## Exercise directions
A word-for-word restatement of every record is required.
· · ·
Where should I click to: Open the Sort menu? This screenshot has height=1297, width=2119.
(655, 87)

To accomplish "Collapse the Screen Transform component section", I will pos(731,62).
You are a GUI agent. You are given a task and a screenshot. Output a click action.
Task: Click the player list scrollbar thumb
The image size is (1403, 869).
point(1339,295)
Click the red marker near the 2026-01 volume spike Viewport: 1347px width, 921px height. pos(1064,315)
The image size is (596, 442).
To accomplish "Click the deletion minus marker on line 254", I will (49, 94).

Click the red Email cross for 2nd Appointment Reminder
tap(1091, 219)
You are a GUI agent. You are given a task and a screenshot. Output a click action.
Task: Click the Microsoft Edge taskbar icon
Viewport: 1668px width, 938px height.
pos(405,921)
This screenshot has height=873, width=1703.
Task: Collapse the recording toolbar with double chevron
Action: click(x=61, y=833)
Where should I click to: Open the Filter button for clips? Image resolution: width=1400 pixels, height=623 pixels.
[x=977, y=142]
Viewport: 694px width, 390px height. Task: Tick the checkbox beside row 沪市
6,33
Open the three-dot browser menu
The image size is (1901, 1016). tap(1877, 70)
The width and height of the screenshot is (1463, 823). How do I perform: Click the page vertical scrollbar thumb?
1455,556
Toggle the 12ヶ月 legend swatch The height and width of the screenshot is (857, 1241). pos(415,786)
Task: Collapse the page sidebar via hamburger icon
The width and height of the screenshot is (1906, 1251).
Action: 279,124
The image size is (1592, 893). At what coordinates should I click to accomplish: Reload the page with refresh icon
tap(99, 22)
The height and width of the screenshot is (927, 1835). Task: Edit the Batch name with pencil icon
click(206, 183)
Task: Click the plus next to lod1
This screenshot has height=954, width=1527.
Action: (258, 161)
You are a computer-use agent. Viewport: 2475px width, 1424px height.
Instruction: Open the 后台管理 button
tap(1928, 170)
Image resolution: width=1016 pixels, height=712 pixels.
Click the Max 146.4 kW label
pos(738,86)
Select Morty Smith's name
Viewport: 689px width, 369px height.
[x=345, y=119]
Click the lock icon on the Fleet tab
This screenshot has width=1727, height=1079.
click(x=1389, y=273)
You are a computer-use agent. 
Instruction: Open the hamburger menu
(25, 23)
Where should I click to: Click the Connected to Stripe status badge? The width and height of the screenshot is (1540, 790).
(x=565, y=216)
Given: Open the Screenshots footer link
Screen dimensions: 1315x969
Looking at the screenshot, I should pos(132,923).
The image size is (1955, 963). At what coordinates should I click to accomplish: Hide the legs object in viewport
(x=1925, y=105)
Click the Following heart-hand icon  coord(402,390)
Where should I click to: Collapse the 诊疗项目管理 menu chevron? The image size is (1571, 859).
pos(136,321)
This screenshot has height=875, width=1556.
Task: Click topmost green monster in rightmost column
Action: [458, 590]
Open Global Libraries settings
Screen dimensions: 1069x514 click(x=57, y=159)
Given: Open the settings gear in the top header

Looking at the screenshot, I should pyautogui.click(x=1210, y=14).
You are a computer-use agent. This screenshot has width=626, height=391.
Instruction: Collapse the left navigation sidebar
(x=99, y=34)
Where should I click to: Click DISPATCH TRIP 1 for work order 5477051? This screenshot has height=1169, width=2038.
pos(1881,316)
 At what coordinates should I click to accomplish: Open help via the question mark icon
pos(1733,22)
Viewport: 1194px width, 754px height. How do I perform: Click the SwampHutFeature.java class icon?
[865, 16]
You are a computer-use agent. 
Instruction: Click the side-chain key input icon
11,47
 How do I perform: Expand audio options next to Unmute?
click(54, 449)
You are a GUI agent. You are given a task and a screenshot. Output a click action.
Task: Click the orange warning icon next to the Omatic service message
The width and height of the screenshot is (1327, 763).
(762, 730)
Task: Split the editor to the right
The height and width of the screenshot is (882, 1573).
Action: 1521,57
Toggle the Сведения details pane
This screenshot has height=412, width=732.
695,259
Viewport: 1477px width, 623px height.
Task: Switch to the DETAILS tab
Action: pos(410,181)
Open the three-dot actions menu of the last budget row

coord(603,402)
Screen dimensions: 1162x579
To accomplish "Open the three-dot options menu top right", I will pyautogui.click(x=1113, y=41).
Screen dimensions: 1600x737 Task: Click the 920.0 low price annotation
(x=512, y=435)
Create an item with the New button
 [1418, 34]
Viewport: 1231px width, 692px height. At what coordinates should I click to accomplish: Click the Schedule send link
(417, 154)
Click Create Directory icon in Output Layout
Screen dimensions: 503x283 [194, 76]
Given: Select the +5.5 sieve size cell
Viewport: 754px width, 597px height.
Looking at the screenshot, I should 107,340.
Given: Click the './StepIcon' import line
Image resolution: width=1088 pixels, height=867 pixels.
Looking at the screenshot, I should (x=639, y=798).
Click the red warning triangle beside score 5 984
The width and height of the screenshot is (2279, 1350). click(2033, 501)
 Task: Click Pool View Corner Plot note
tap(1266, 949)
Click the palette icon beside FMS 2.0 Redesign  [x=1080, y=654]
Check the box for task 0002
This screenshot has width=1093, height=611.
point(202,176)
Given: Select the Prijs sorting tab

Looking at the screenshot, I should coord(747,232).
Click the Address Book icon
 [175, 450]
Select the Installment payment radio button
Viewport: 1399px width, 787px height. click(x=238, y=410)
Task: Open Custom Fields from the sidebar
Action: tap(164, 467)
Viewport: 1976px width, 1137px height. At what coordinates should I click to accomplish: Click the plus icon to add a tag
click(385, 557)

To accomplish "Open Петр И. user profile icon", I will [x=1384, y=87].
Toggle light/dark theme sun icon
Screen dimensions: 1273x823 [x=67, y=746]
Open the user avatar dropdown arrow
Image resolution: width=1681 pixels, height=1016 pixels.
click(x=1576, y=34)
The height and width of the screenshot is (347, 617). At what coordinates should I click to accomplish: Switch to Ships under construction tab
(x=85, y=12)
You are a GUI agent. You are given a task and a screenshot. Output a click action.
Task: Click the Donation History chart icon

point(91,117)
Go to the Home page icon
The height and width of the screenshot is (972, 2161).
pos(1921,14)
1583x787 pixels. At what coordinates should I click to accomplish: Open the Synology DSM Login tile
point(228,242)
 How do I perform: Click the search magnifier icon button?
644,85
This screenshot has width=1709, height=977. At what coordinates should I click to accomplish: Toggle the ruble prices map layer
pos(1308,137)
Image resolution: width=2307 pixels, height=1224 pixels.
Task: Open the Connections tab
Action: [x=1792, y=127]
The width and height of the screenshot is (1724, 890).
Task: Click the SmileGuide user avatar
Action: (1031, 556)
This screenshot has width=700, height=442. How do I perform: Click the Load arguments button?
· · ·
## Completed exercise
Where should I click to: Open the Sort menu? This screenshot has height=1297, width=2119.
(655, 87)

To accomplish "Collapse the Screen Transform component section", I will pos(731,62).
You are a GUI agent. You are given a task and a screenshot. Output a click action.
Task: Click the player list scrollbar thumb
The image size is (1403, 869).
point(1339,295)
Click the red marker near the 2026-01 volume spike Viewport: 1347px width, 921px height. pos(1064,315)
The image size is (596, 442).
To accomplish "Click the deletion minus marker on line 254", I will (49, 94).

Click the red Email cross for 2nd Appointment Reminder
tap(1091, 219)
You are a GUI agent. You are given a task and a screenshot. Output a click action.
Task: Click the Microsoft Edge taskbar icon
Viewport: 1668px width, 938px height.
pos(405,921)
This screenshot has height=873, width=1703.
Task: Collapse the recording toolbar with double chevron
Action: click(x=61, y=833)
Where should I click to: Open the Filter button for clips? Image resolution: width=1400 pixels, height=623 pixels.
[x=977, y=142]
Viewport: 694px width, 390px height. Task: Tick the checkbox beside row 沪市
6,33
Open the three-dot browser menu
The image size is (1901, 1016). tap(1877, 70)
The width and height of the screenshot is (1463, 823). How do I perform: Click the page vertical scrollbar thumb?
1455,556
Toggle the 12ヶ月 legend swatch The height and width of the screenshot is (857, 1241). pos(415,786)
Task: Collapse the page sidebar via hamburger icon
The width and height of the screenshot is (1906, 1251).
Action: 279,124
The image size is (1592, 893). At what coordinates should I click to accomplish: Reload the page with refresh icon
tap(99, 22)
The height and width of the screenshot is (927, 1835). Task: Edit the Batch name with pencil icon
click(206, 183)
Task: Click the plus next to lod1
This screenshot has height=954, width=1527.
Action: (258, 161)
You are a computer-use agent. Viewport: 2475px width, 1424px height.
Instruction: Open the 后台管理 button
tap(1928, 170)
Image resolution: width=1016 pixels, height=712 pixels.
Click the Max 146.4 kW label
pos(738,86)
Select Morty Smith's name
Viewport: 689px width, 369px height.
[x=345, y=119]
Click the lock icon on the Fleet tab
This screenshot has width=1727, height=1079.
click(x=1389, y=273)
You are a computer-use agent. 
Instruction: Open the hamburger menu
(25, 23)
Where should I click to: Click the Connected to Stripe status badge? The width and height of the screenshot is (1540, 790).
(x=565, y=216)
Given: Open the Screenshots footer link
Screen dimensions: 1315x969
Looking at the screenshot, I should pos(132,923).
The image size is (1955, 963). At what coordinates should I click to accomplish: Hide the legs object in viewport
(x=1925, y=105)
Click the Following heart-hand icon  coord(402,390)
Where should I click to: Collapse the 诊疗项目管理 menu chevron? The image size is (1571, 859).
pos(136,321)
This screenshot has height=875, width=1556.
Task: Click topmost green monster in rightmost column
Action: [458, 590]
Open Global Libraries settings
Screen dimensions: 1069x514 click(x=57, y=159)
Given: Open the settings gear in the top header

Looking at the screenshot, I should pyautogui.click(x=1210, y=14).
You are a computer-use agent. This screenshot has width=626, height=391.
Instruction: Collapse the left navigation sidebar
(x=99, y=34)
Where should I click to: Click DISPATCH TRIP 1 for work order 5477051? This screenshot has height=1169, width=2038.
pos(1881,316)
 At what coordinates should I click to accomplish: Open help via the question mark icon
pos(1733,22)
Viewport: 1194px width, 754px height. How do I perform: Click the SwampHutFeature.java class icon?
[865, 16]
You are a computer-use agent. 
Instruction: Click the side-chain key input icon
11,47
 How do I perform: Expand audio options next to Unmute?
click(54, 449)
You are a GUI agent. You are given a task and a screenshot. Output a click action.
Task: Click the orange warning icon next to the Omatic service message
The width and height of the screenshot is (1327, 763).
(762, 730)
Task: Split the editor to the right
The height and width of the screenshot is (882, 1573).
Action: 1521,57
Toggle the Сведения details pane
This screenshot has height=412, width=732.
695,259
Viewport: 1477px width, 623px height.
Task: Switch to the DETAILS tab
Action: pos(410,181)
Open the three-dot actions menu of the last budget row

coord(603,402)
Screen dimensions: 1162x579
To accomplish "Open the three-dot options menu top right", I will pyautogui.click(x=1113, y=41).
Screen dimensions: 1600x737 Task: Click the 920.0 low price annotation
(x=512, y=435)
Create an item with the New button
 [1418, 34]
Viewport: 1231px width, 692px height. At what coordinates should I click to accomplish: Click the Schedule send link
(417, 154)
Click Create Directory icon in Output Layout
Screen dimensions: 503x283 [194, 76]
Given: Select the +5.5 sieve size cell
Viewport: 754px width, 597px height.
Looking at the screenshot, I should 107,340.
Given: Click the './StepIcon' import line
Image resolution: width=1088 pixels, height=867 pixels.
Looking at the screenshot, I should (x=639, y=798).
Click the red warning triangle beside score 5 984
The width and height of the screenshot is (2279, 1350). click(2033, 501)
 Task: Click Pool View Corner Plot note
tap(1266, 949)
Click the palette icon beside FMS 2.0 Redesign  [x=1080, y=654]
Check the box for task 0002
This screenshot has width=1093, height=611.
point(202,176)
Given: Select the Prijs sorting tab

Looking at the screenshot, I should coord(747,232).
Click the Address Book icon
 [175, 450]
Select the Installment payment radio button
Viewport: 1399px width, 787px height. click(x=238, y=410)
Task: Open Custom Fields from the sidebar
Action: tap(164, 467)
Viewport: 1976px width, 1137px height. At what coordinates should I click to accomplish: Click the plus icon to add a tag
click(385, 557)

To accomplish "Open Петр И. user profile icon", I will [x=1384, y=87].
Toggle light/dark theme sun icon
Screen dimensions: 1273x823 [x=67, y=746]
Open the user avatar dropdown arrow
Image resolution: width=1681 pixels, height=1016 pixels.
click(x=1576, y=34)
The height and width of the screenshot is (347, 617). At what coordinates should I click to accomplish: Switch to Ships under construction tab
(x=85, y=12)
You are a GUI agent. You are given a task and a screenshot. Output a click action.
Task: Click the Donation History chart icon

point(91,117)
Go to the Home page icon
The height and width of the screenshot is (972, 2161).
pos(1921,14)
1583x787 pixels. At what coordinates should I click to accomplish: Open the Synology DSM Login tile
point(228,242)
 How do I perform: Click the search magnifier icon button?
644,85
This screenshot has width=1709, height=977. At what coordinates should I click to accomplish: Toggle the ruble prices map layer
pos(1308,137)
Image resolution: width=2307 pixels, height=1224 pixels.
Task: Open the Connections tab
Action: [x=1792, y=127]
The width and height of the screenshot is (1724, 890).
Task: Click the SmileGuide user avatar
Action: (1031, 556)
This screenshot has width=700, height=442. How do I perform: Click the Load arguments button?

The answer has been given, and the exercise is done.